Ten Thousand Winks – story by Liam Sweeny.
I just took a catnap. I feel like cat-crap. Do cat naps ever work? If you can’t catch forty winks, will seven do? I think we all know the answer to that. But what if you got ten-thousand winks a day? One of our cousins in the animal kingdom gets exactly that. Distant cousin.
The chinstrap penguin, named for a black strip that goes ear to ear, only sleeps for about four seconds. No, really, four seconds. They catch those four seconds ten thousand times a day, which works out to about eleven hours.
So why? Are penguins cramming for finals all their lives? Is there a super secret drug culture in the penguin world, and the snow that surrounds them is both physical and metaphoric? Yes, penguins do coke. Maybe. But there’s gotta be some reason they’re catching the most broken sleep in the animal kingdom, right?
For starters, penguins have to protect the eggs, find food, build nests – a burden all penguins share, male and female. So when one chinstrap penguin goes out for a pack of smokes, the other penguin has to sit on the eggs. And in the penguin world they actually get the smokes and they come back, and the other one goes out for smokes.

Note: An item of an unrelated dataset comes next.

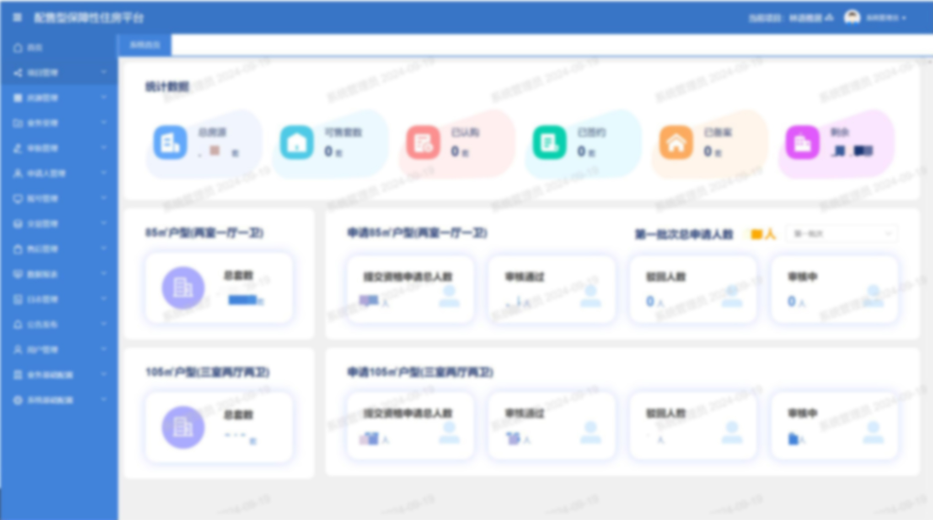The width and height of the screenshot is (933, 520).
Task: Click the orange house statistics icon
Action: pos(676,142)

Long story short, they always at all times have to be on their guard, no matter what they do. Birds overhead, hungry connoisseurs of all things fried, over easy and poached. Other penguins, thieves on the lookout for nesting material, maybe even some ill-conceived illicit penguin adoptions. So they can’t exactly conk out for a few hours.
The scientists who researched this say that it must be good for them, because they are able to propagate the species, which should be an excellent guideline for what you can do and still be healthy. Forty ounce steaks are fine if you can still bow-chicka-bow-wow.
Don’t sleep ten thousand times a day. That’s like a four-hour erection; see a doctor.